I live 30 miles from the most polluted nuclear site in America, the Hanford Nuclear Reservation. While the idea of nuclear energy is intriguing and practical, there are huge drawbacks from my view. Maintaining our huge nuclear waste stockpile is incredibly expensive, and we'll be dealing with it, in practical terms, forever.
Hanford has never been profitable because of these costs, and since alternative forms of energy, wind, solar, tidal, etc. exist and are getting better all the time, I would rather invest in other forms of clean, renewable energy.
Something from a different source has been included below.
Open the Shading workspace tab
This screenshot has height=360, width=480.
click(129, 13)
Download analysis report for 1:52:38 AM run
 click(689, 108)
I think the fear of what to do with the nuclear waste scares a lot of people away from nuclear power. Also there is the fact that nuclear power can also be used by terrorists or terrorist nations is a concern. As someone else stated I think we are getting close to finding safe ways to store the nuclear waste.
I'll go with this being a good idea. Nuclear waste is a problem, but it is not as imminent or serious a problem as global warming. We can store the wastes in a reasonably safe way. It's not perfect and it MAY cause problems down the line, but if we don't have nuclear power we have to get more from fossil fuels and we know that those WILL cause problems. So I'm in favor of nuclear power.
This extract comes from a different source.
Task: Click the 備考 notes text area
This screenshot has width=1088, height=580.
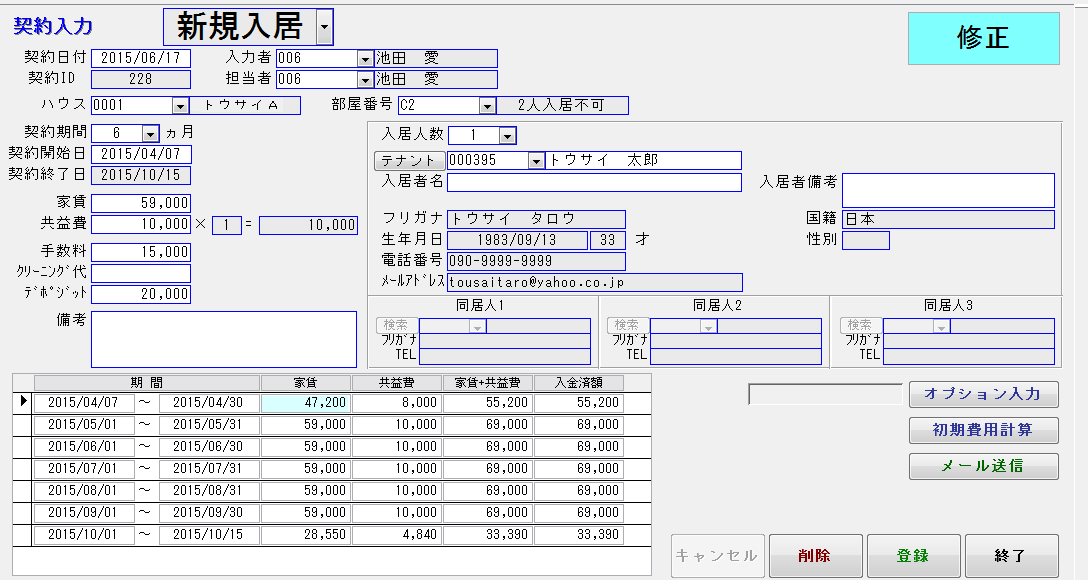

Nuclear reactors are capable of producing a great deal of energy from a small amount of fuel-- one kilogram of Uranium-235 converted by nuclear processes contains approximately three million times the energy of a kilogram of coal that is burned by combustion. However, there are negative aspects to this type of energy. First of all, radioactive isotopes are produced when nuclear fission of uranium --235occurs. When the atoms are split, energy is released as well as neutrons that can be used to produce a chain reaction. As neutrons are released, they can bombard other uranium atoms and the fission reaction occurs again. It is a controlled reaction, unlike that of a nuclear bomb. However, many precautions must be taken in the nuclear power facility. There is a containment building which houses the equipment. Every part of the nuclear reactor, the fuel rods, the coolant, the reactor core, the spent fuel pool, etc. are potentially hazardous to the environment. Currently, there is no safe way to dispose of nuclear wastes and eventually, they will be buried in geologically safe locations such as in Nevada. However, there is a danger to groundwater and to the atmosphere and soil if something should go wrong and the wastes do not remain contained. Power plants that are older and must be closed are usually entombed and must be avoided for hundreds of years. Or, if dismantled, the equipment will have to be disposed of which is a real problem and it will be radioactive for years to come.
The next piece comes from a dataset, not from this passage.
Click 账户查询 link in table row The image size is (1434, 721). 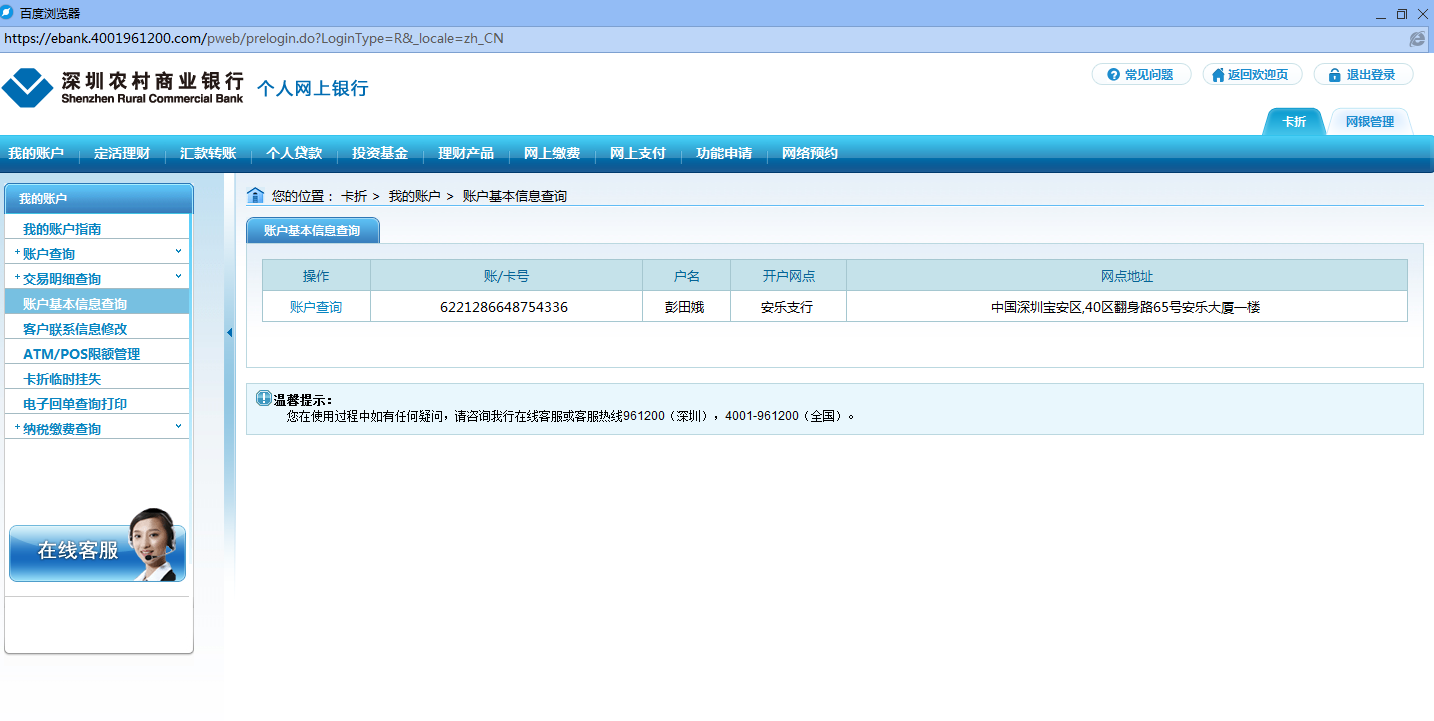tap(316, 307)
I'll go with nuclear power too. After all for just one Chernobyl, we've had 10 other BPs and Exxon Valdezes. And just the fact that a nuclear accident can be devastating makes people try harder to ensure that damage is averted. Though we’re quite a way from being able to harness the almost limitless power of fusion reactions, we are moving in that direction. And I’m sure none of us doubts the fact that the hydrocarbons we are burning now will run out and we no longer will have the option to attempt using them instead of moving on and adopting nuclear power.